PL SC 486 (ASIA 489/HIST 489) International Culture in East Asia (3)
(BA) This course meets the Bachelor of Arts degree requirements.
This course will examine the place of culture in international history through a comparative look at the role of cultural circulation and exchange in relations among China, Korea, and Japan (and between East Asia and the West) from the propagation of Buddhism in the first century A.D. to present-day circulation of popular music, movies, and comics. We will explore the international politics of culture and the politics of international culture, considering questions of what constitutes culture, whether it is ever entirely separate from politics, and how that separation has evolved over time. These larger themes of the course will be tackled by following the historical movement of concrete objects and people throughout the region. This is a course in international history; historical events, problems, and issues will be at the center of our weekly discussions. But it also seeks to explore aspects of international relations.
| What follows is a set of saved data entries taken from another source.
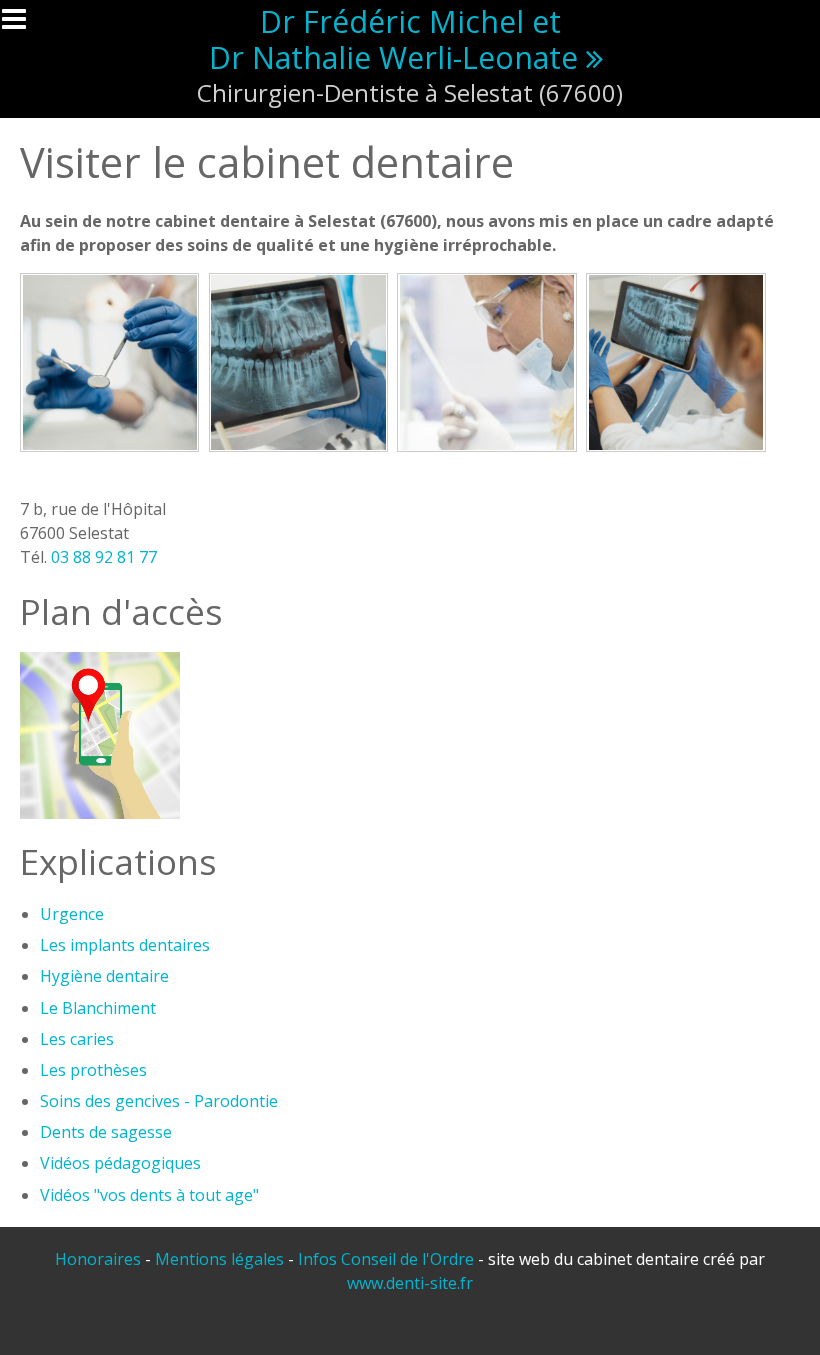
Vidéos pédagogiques (120, 1163)
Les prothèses (93, 1070)
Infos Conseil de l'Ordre (386, 1259)
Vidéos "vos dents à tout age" (149, 1195)
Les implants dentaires (125, 945)
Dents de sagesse (106, 1132)
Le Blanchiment (98, 1008)
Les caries (77, 1039)
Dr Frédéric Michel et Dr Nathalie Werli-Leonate (393, 39)
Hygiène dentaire (104, 976)
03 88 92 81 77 (104, 557)
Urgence (72, 914)
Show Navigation (23, 25)
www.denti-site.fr (410, 1283)
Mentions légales (219, 1259)
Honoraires (98, 1259)
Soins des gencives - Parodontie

This course is intended to examine the role of cultural exchange in international relations. The goals of the class are not only to gain an understanding of the uses and impact of culture in international relations, but also to develop the skill of building such an understanding through primary and secondary sources, both written and visual. Students in this class will take on the role of historian themselves, thinking critically about assigned texts and making their own interpretations of their meanings. Through readings, discussions, presentations, and the final project, students will enhance their ability to think critically and to express their ideas clearly in both speech and writing.
Class work includes some lecture but emphasizes guided discussions, group work, writing exercises, and some student presentations. This participatory approach is intended to deepen student’s appreciation of the assigned readings, to help them understand value systems that may differ from those predominant in western cultures, and to assist students in developing both analytic and expressive abilities. Evaluation will emphasize student performance on a day-to-day basis and as expressed in a final research project. A possible break down would be as follows:
This course is designed to respond to strong student interest in East Asian international history. This course will complement and extend popular survey and upper-level courses such as HIST 172/174/175/480/481/483/484/485/486.
Note : Class size, frequency of offering, and evaluation methods will vary by location and instructor. For these details check the specific course syllabus.